> Saved data entries:
>>>
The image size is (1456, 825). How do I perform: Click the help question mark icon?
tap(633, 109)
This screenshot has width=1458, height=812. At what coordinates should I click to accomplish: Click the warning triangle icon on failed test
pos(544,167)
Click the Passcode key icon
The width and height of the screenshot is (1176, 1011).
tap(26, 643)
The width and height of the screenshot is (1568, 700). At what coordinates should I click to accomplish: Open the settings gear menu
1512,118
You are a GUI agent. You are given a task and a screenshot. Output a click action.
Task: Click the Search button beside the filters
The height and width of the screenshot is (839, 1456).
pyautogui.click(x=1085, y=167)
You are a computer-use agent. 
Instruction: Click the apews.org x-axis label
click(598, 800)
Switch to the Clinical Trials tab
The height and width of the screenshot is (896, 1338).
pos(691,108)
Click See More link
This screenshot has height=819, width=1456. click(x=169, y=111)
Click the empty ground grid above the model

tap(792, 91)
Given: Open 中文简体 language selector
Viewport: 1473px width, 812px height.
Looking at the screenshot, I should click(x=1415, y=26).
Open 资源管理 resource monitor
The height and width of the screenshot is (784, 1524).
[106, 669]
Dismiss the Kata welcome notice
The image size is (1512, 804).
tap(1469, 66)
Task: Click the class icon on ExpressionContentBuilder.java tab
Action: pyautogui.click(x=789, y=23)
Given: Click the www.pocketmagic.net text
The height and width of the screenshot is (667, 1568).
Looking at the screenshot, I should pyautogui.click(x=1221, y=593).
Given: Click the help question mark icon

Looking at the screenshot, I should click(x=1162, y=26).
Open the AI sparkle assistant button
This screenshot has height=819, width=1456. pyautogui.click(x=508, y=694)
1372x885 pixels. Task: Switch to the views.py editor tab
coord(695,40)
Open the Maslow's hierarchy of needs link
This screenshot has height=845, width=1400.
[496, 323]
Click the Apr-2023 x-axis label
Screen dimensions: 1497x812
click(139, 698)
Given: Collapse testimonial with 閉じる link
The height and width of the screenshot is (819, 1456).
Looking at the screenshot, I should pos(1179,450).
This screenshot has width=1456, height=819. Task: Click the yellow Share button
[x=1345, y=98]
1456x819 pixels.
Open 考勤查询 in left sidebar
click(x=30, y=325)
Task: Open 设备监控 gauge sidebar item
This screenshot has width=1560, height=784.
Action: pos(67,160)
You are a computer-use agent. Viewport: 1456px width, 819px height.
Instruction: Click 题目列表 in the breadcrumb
<<<
> WORK TO COMPLETE: Identify the lines of the data that contain the word "computer". Copy each of them.

> EXPECTED ANSWER:
You are a computer-use agent. 
You are a computer-use agent. Viewport: 1456px width, 819px height.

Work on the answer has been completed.